Togni, S., Maramaldi, G., Bonetta, A., Giacomelli, L., & Di Pierro, F. (2015). Clinical evaluation of safety and efficacy of Boswellia-based cream for prevention of adjuvant radiotherapy skin damage in mammary carcinoma: A randomized placebo controlled trial. European Review for Medical and Pharmacological Sciences, 19, 1338–1344. Retrieved from http://www.europeanreview.org/article/8795
To explore the anti-inflammatory and radiodermatitis prevention efficacy and safety of a Boswellia-based topical cream among patients with breast cancer
PHASE OF CARE: Active antitumor treatment
Significantly more visually intense erythema existed in the placebo group compared to the Boswellia group in general (p = 0.009) and when no concurrent chemotherapy was used (p = 0.018). However, no statistically significant difference existed when concurrent chemotherapy was used (p = 0.258). A highly significant decrease was observed in the use of supplemental steroid cream in the Boswellia group (25%) compared to the placebo group (63%, p < 0.0001). More participants in the Boswellia group had grade 1 RTOG scores, and more participants in the placebo cream group had grade 2 scores. However, the difference was not significance (p = 0.066). No significant differences in adverse effects existed between groups.

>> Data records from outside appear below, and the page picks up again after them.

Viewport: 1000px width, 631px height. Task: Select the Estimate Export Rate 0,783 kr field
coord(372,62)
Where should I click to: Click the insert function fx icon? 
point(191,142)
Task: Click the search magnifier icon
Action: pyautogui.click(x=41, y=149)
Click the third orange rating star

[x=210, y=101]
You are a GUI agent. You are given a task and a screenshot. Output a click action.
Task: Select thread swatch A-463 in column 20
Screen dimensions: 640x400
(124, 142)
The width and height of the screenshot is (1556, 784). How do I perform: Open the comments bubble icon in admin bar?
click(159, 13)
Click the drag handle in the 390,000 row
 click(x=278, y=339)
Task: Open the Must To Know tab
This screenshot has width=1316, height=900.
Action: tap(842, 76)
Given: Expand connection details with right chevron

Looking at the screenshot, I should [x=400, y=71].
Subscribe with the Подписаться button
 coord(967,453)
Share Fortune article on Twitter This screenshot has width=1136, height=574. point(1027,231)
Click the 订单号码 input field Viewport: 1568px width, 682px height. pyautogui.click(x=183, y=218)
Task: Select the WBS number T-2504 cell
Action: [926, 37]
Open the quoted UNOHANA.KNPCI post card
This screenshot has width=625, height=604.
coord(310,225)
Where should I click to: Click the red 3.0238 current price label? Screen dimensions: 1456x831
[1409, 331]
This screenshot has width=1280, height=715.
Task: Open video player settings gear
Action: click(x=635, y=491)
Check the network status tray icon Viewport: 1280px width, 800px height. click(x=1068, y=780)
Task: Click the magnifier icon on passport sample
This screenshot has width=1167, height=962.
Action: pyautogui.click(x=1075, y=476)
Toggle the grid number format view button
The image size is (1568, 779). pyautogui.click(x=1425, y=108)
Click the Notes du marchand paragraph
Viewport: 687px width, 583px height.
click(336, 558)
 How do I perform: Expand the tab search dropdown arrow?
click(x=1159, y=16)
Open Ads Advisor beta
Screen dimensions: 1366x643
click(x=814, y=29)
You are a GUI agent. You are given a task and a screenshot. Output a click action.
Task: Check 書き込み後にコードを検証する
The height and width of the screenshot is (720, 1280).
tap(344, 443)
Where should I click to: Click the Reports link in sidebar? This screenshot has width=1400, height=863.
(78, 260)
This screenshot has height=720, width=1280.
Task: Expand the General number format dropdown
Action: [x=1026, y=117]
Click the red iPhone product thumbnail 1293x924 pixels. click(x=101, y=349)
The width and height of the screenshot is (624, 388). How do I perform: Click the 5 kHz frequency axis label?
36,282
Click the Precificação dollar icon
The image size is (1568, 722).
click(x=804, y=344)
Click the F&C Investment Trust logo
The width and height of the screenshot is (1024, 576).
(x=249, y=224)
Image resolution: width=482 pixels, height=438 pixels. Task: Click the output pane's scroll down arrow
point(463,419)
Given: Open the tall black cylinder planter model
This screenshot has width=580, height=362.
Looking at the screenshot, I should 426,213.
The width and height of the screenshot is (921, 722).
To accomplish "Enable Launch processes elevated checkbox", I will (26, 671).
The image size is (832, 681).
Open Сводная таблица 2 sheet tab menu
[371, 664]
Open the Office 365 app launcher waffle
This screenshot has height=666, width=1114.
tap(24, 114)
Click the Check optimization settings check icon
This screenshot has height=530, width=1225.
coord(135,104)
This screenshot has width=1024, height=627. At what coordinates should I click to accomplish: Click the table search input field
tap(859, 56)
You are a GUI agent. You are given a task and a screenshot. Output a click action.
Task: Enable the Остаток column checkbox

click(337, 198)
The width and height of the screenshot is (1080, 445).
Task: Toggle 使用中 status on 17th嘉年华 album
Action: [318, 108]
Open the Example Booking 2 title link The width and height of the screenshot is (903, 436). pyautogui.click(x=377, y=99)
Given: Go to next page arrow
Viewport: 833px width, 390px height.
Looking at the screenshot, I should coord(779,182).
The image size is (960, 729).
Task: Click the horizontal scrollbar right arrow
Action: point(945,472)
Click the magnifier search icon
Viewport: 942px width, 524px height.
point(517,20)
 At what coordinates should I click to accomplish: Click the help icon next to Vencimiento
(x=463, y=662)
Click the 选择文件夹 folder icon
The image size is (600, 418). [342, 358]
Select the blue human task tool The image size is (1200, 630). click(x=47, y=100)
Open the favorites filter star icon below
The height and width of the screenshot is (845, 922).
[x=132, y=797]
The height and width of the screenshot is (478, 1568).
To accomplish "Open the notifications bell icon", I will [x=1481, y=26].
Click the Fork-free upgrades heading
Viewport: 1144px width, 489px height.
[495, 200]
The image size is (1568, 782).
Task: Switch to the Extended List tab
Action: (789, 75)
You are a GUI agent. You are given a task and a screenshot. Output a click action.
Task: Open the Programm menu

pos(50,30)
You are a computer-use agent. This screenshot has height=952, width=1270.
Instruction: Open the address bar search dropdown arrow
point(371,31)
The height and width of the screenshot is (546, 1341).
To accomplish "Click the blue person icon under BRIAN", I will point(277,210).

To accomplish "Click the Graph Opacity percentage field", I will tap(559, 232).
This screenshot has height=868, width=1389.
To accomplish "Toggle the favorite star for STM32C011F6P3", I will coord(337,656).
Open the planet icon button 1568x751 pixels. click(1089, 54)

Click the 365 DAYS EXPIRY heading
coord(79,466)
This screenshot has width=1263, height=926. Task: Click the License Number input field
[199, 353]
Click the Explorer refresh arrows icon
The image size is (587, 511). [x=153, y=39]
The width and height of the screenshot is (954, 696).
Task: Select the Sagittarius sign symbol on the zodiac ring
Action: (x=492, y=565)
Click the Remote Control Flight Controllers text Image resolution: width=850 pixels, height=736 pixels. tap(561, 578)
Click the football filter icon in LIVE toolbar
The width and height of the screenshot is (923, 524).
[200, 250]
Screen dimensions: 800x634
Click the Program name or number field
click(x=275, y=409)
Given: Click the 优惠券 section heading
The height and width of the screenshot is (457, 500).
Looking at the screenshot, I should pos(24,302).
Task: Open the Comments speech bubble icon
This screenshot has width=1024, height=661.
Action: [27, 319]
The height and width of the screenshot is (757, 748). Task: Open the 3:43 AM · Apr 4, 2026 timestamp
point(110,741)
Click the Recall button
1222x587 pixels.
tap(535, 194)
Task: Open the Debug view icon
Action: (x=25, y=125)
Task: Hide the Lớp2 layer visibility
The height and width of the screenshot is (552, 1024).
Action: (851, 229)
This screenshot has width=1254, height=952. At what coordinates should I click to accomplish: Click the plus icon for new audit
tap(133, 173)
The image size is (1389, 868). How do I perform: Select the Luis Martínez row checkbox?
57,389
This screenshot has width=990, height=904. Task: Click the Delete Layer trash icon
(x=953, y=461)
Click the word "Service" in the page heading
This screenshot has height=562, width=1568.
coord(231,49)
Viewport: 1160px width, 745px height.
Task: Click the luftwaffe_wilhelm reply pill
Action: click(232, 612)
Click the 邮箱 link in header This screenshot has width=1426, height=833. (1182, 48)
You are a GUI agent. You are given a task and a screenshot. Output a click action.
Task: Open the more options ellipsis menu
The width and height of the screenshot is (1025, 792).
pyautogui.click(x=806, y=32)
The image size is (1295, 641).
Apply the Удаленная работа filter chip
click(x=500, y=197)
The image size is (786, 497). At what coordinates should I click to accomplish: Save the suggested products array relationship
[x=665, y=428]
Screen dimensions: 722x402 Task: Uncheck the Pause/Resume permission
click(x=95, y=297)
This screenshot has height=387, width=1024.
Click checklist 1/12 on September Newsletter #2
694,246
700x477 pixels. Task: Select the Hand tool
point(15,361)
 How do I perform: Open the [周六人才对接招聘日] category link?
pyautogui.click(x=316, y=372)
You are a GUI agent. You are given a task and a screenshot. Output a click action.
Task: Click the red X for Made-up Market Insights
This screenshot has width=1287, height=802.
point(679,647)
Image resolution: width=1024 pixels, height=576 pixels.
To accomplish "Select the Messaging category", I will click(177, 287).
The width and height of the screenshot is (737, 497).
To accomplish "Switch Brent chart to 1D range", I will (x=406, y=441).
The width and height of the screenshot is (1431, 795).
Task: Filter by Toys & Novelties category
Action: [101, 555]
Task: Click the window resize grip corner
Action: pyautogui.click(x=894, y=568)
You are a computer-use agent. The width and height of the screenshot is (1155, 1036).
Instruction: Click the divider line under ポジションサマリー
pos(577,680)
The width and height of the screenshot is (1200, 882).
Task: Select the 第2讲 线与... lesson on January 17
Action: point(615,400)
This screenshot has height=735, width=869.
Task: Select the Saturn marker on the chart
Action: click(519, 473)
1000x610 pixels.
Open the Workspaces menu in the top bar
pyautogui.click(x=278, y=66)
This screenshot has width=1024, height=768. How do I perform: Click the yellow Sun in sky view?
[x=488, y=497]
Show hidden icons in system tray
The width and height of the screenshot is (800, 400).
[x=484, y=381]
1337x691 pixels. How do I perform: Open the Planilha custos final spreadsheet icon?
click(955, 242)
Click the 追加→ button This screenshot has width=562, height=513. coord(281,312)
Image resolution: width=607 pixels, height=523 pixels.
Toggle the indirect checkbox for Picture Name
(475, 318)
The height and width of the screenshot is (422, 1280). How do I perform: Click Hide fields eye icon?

Further studies are needed to compare Boswellia serrata with other topical products among patients with breast cancer undergoing radiotherapy.
The process of randomization was not well described. The first two authors are employed by and fourth author is a consultant for a company that develops botanical pharmaceuticals. Patient use of both a topical steroid cream with Boswellia serrate cream may prohibit the full pharmacologic outcome of using just one topical cream.
Boswellia serrata may be useful in reducing breast radiodermatitis. However, additional larger and independent studies are needed.